ルシエンの胸をありとあらゆる怨恨が渦巻いた。苦しみに悶える意識とはよそに、体は全く動かない。もうされるがまましかないのだ。
俄かに閃光が宙をぶった斬った。飛び散る鮮血に続き、悲鳴、食器の割れる音、テーブルや椅子が薙ぎ倒される音、様々な音が一斉に響いた。
ルシエンの視界の端で血塗られた赤い刃が大気を切り裂きながら踊っている。男たちは肉の塊となって床を転がった。眩み始める両目で閃光の出所を追うと、そこにはアンナがいた。鋭い風切り音を鳴らしながら、身長を優に超える大きな鎌を軽々と振り回している。
死神の大鎌。
神話の挿絵でしか見たことがないそれを、ルシエンは生まれて初めて目の当たりにした。柄は背骨のようにたくさんの節で構成され、刃は生き血を吸った禍々しい赤色。この刃に触れた者は肉体だけではなく、魂まで切り裂かれる。
仲間の血しぶきを全身に浴び、最後に残った男はすっかり戦意を喪失した。店の出入り口に猛ダッシュするその背中に、アンナが鎌を一振り。無数の節々が分離し、柄はチェーンとなって伸び出す。三日月の刃が鋭い風鳴を響かせ、赤い光のラインを描く。
「グサッ」と痛々しい音がした。
鎌は先から柄込みまで深々と男の体に喰い込んだ。
アンナは両手で柄を掴み、グッと引き戻す。節と節を繋ぐ赤い光の糸が瞬時に縮む。刃は男の体を容赦なく引きちぎり、首元から股先まで真二つに切断した。血の海に沈むその姿に店長は声にならない悲鳴を上げ、その場で気絶した。

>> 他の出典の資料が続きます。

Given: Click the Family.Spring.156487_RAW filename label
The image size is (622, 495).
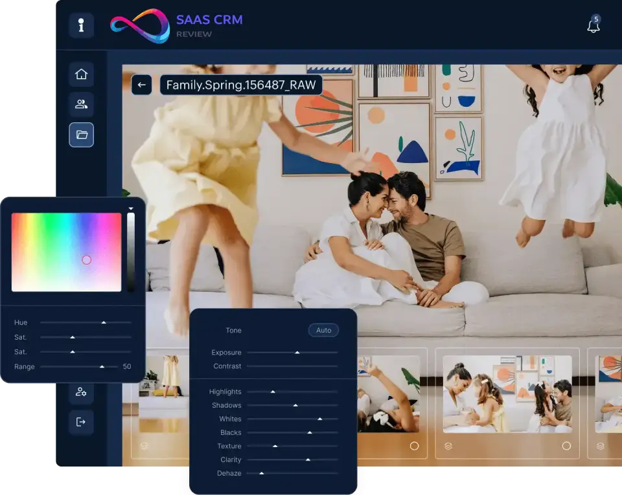Looking at the screenshot, I should click(241, 84).
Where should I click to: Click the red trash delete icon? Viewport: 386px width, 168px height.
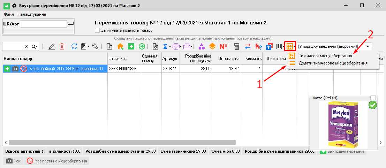pos(62,46)
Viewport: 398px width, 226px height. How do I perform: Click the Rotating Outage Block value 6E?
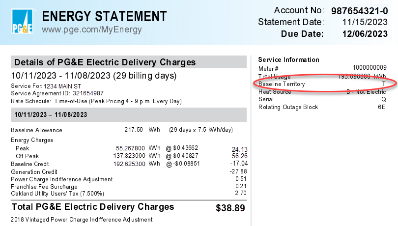[x=381, y=107]
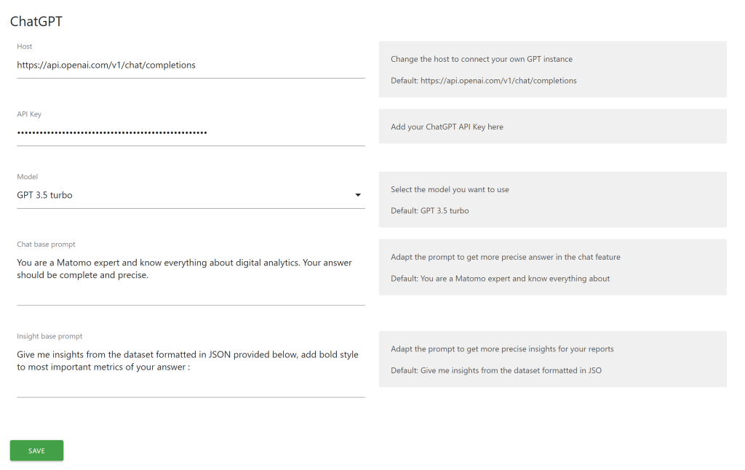This screenshot has width=745, height=470.
Task: Select the API Key field label
Action: coord(29,114)
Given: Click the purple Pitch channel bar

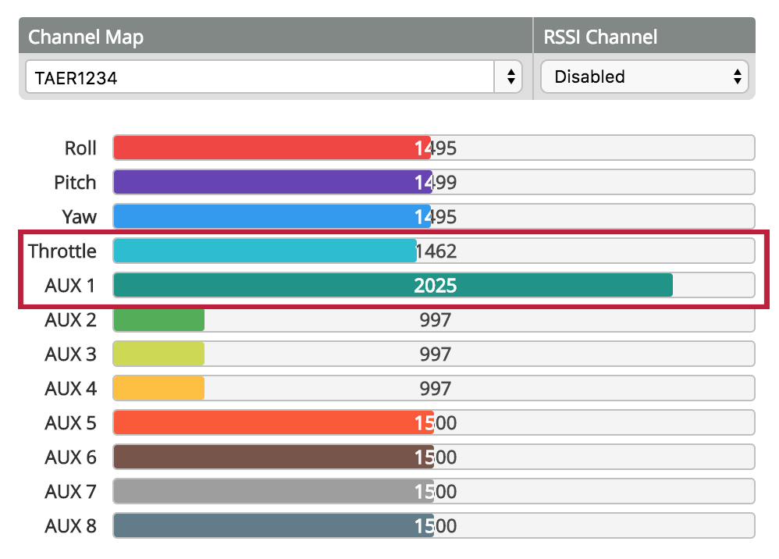Looking at the screenshot, I should click(x=271, y=182).
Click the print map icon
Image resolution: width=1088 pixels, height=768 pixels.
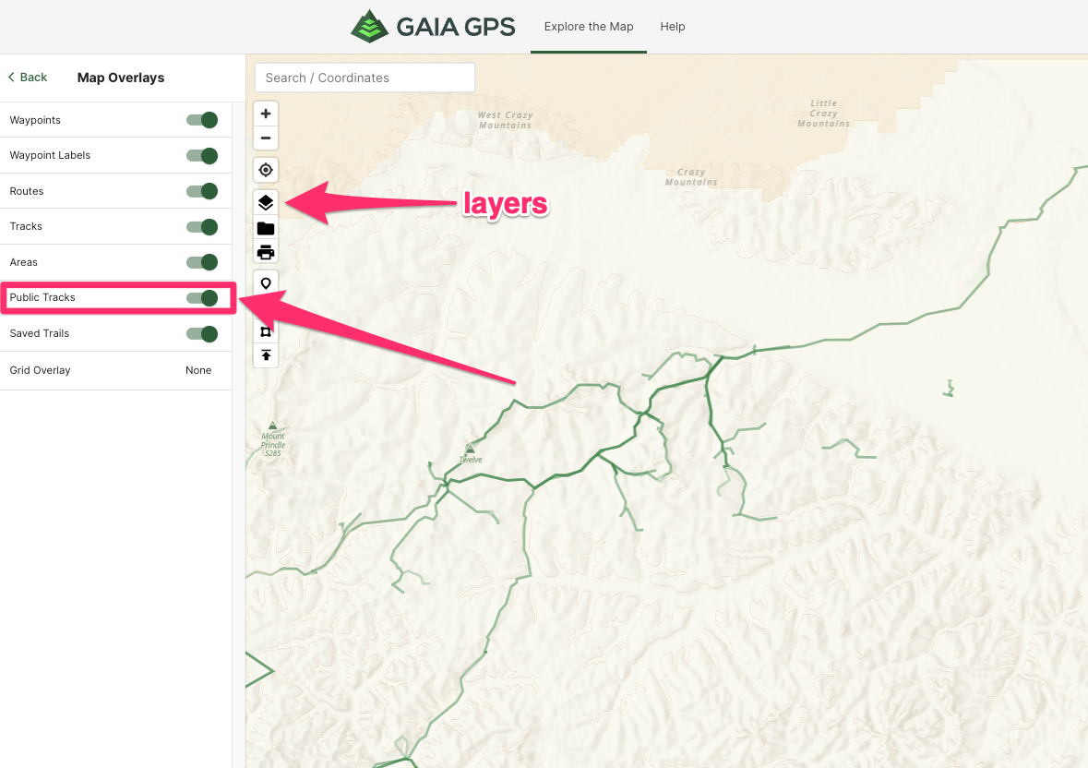pyautogui.click(x=266, y=252)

節と節が密着して大鎌は元の形に戻った。使い慣れた武器をアンナはグルッと回した。鎌は正円を描き、表面に付着した血液がきれいに振り飛ばされた。敵の全滅が確認されると、大鎌は紫色の焔と化し、少女の体の中に吸い込まれた。
「ほら言ったでしょ、私は助けになるって」
仁王立ちしたアンナは得意げな表情でルシエンを見下ろした。それから鼻をひくつかせ、宙に向けて口を開け、何かを吸い込もうと胸を膨らませた。
「食べないで―」
朦朧とする意識の中でルシエンは必死に叫んだ。
アンナはハッとして口を閉じた。それを最後に見納めてから、ルシエンは目を閉じた。
バハムートはアンナとルシエンを乗せて、完全自動運転モードで家に戻ってきた。ナビの正確な位置情報と車体に埋め込まれた高度なセンサーカメラにより、暗闇の狭い道を何一つ事故を起こすことなく通り過ぎた。

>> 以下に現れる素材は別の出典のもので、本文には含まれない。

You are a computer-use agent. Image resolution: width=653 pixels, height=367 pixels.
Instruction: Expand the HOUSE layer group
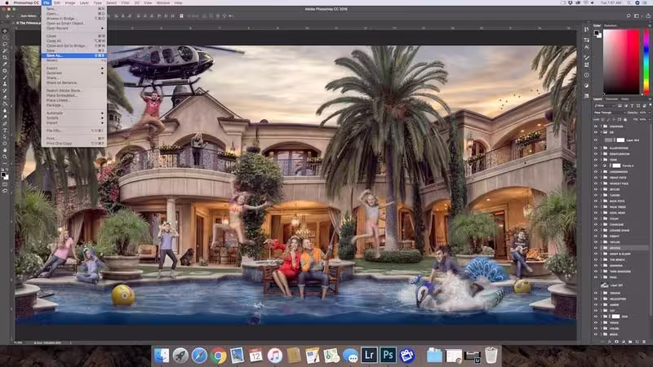coord(601,329)
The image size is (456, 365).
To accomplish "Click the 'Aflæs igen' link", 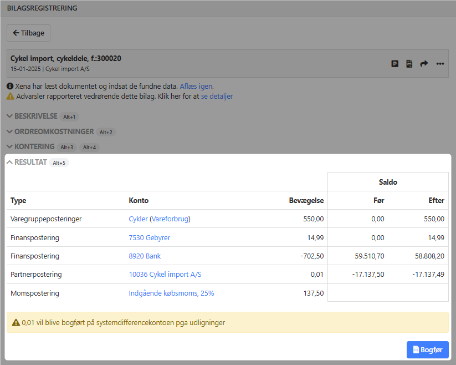I will pos(196,87).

ルシエンの家は縦長の賃貸アパートの最上階で、聳え立つ巨大ビルの間に挟まれた格好で立っている。屋上の開いたスペースには小さな菜園があり、ルシエンの部屋と繋がっている。
菜園としては残念ながら、野菜は何一つ育たない。両脇のビルを結ぶ架橋通路がすぐ上方にあり、大きな影を落としているせいで日当たりは悪い。ただし魔狩りによく使う薬草やハーブには十分だ。卑劣な環境でもよく育つ変わった植物たちで、魔狩りに必要な毒やポーションの原材料だ。
半ば錆びた鉄扉が耳障りな摩擦音を立てて押し開けられた。郵便受けのポストでルシエンの名前と部屋番後を見つけることは容易だった。ぐったりした成人男性を軽々と抱え、少女は曲がりくねった細い階段を登った。古い建物のためエレベータは無かった。家の前まで来ると、彼のポケットから鍵を探り出してドアを開けた。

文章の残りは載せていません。